To be done:
Can you reproduce the entries word for word, from the line with "This screenshot has height=399, width=700." to the line with "The width and", leaving out the pictures?

Raw data:
==============================

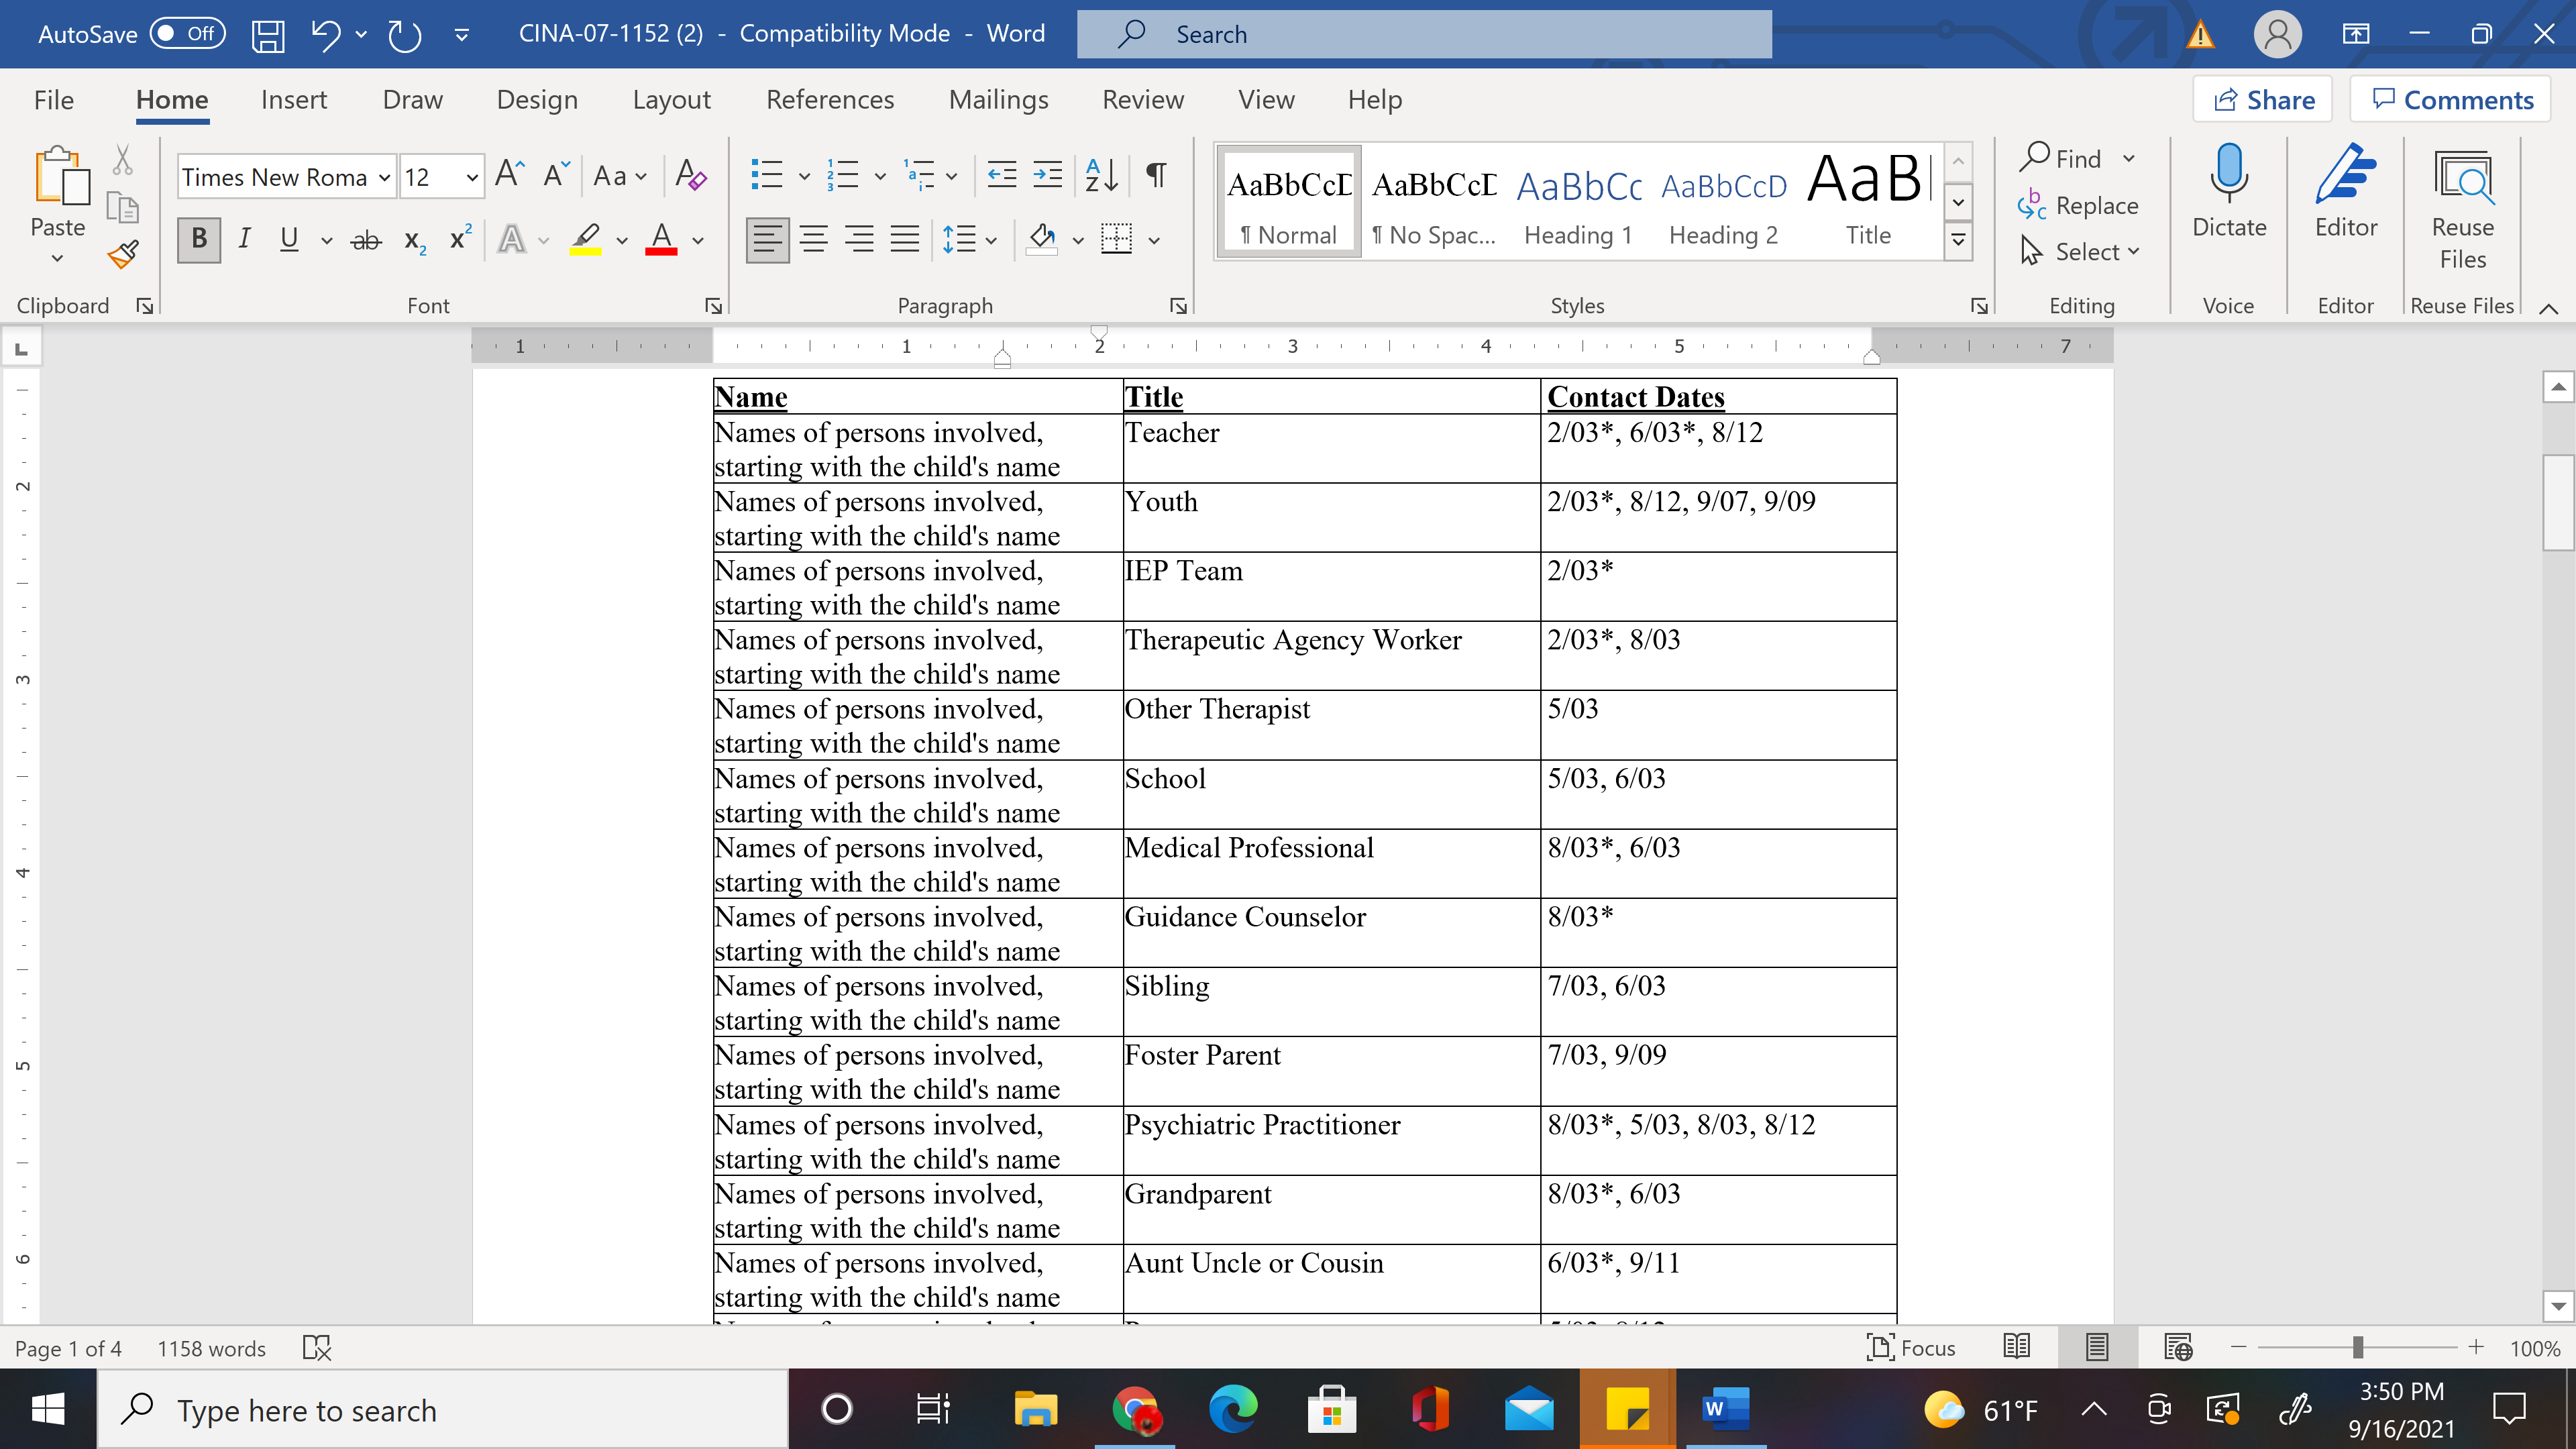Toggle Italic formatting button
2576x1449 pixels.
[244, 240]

==============================

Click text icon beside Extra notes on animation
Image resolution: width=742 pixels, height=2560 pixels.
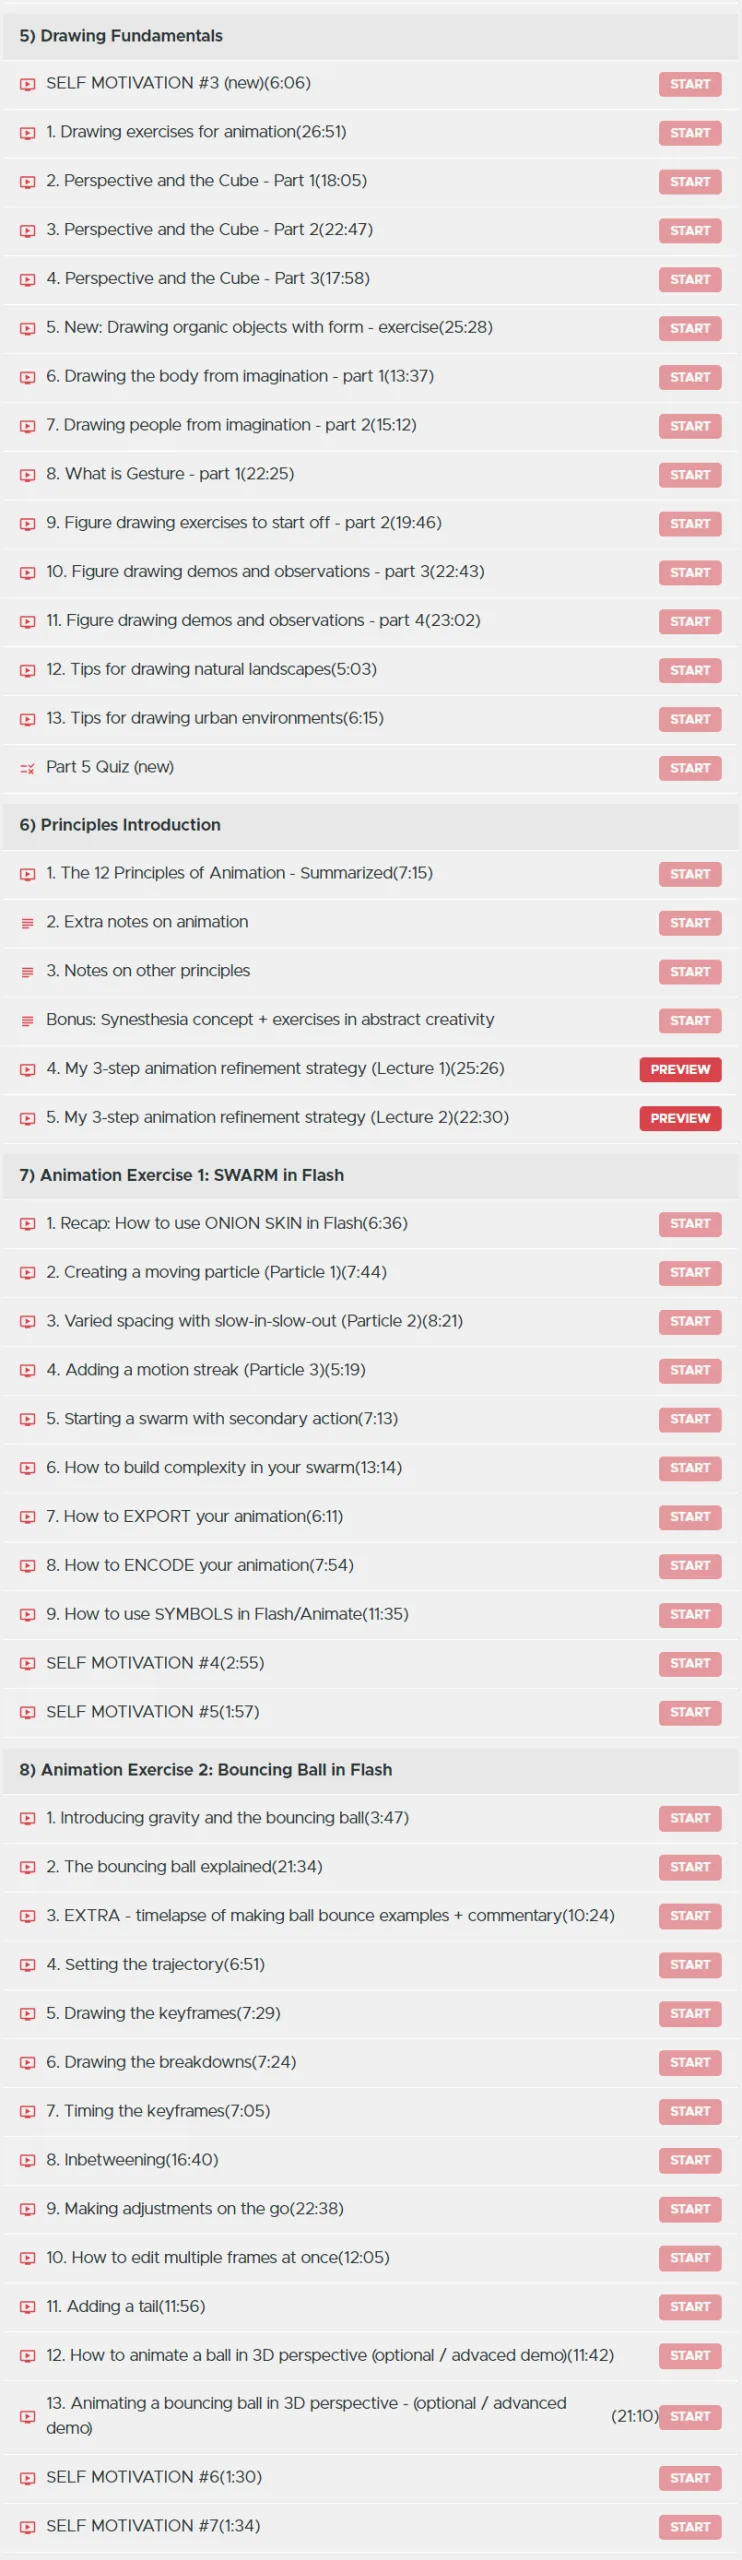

==============================

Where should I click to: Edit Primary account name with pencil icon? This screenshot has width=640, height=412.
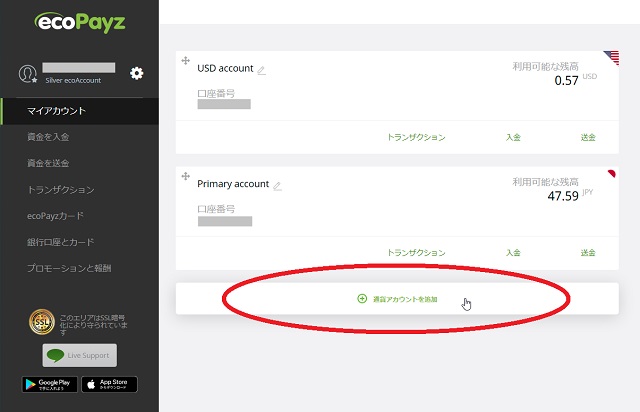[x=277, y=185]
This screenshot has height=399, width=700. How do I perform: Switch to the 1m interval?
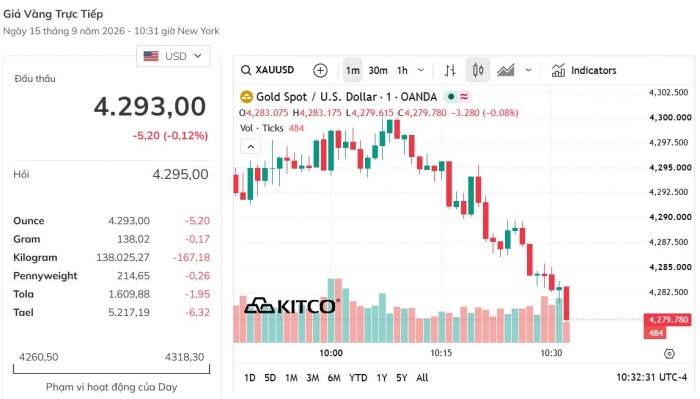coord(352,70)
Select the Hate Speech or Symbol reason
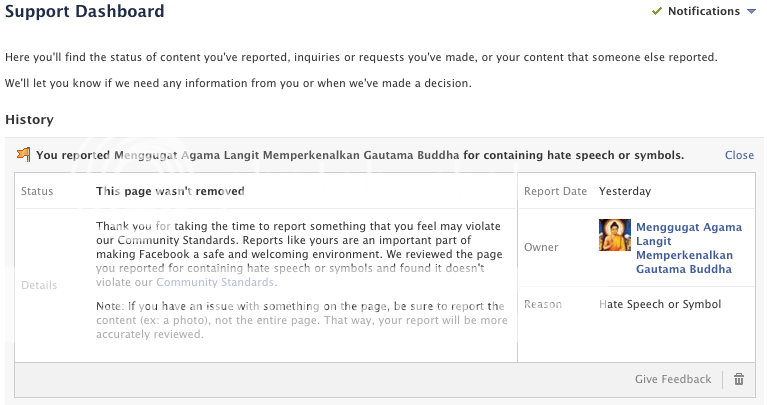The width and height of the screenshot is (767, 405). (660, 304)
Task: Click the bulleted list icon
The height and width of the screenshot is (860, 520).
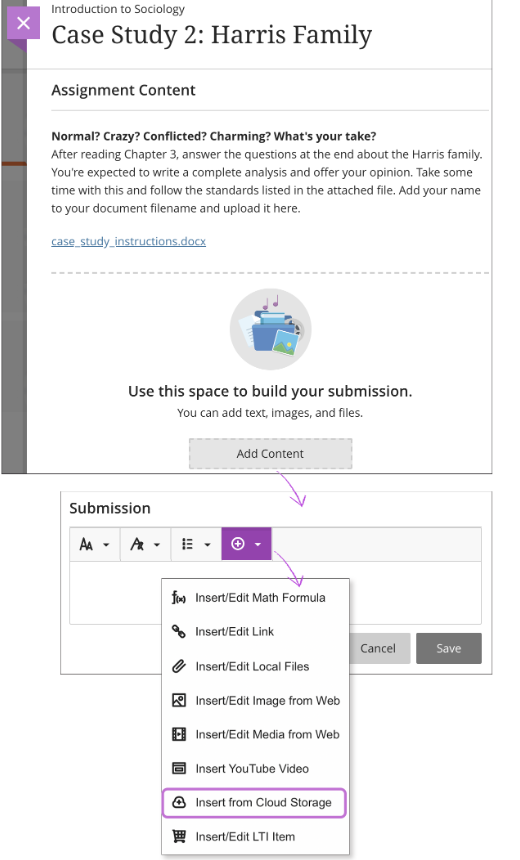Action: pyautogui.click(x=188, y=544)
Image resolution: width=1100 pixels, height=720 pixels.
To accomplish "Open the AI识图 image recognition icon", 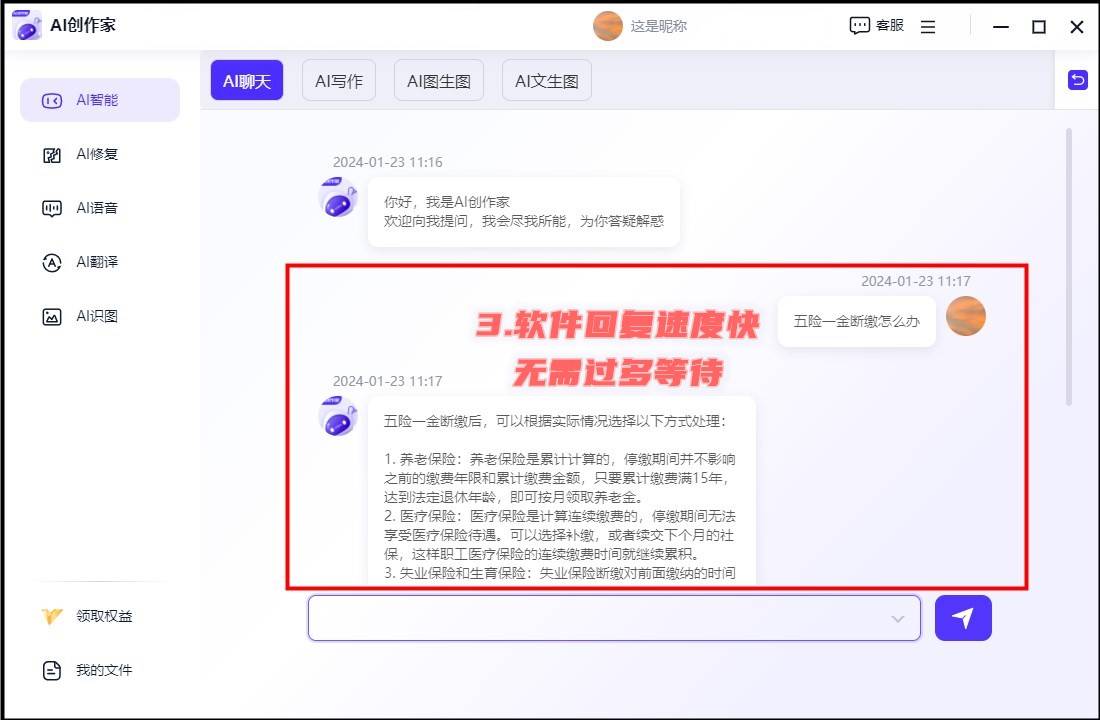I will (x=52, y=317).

==============================

Solution for this task:
This screenshot has height=399, width=700. How do I perform: Switch to the 1m interval?
coord(352,70)
Select the Hate Speech or Symbol reason
The width and height of the screenshot is (767, 405). (660, 304)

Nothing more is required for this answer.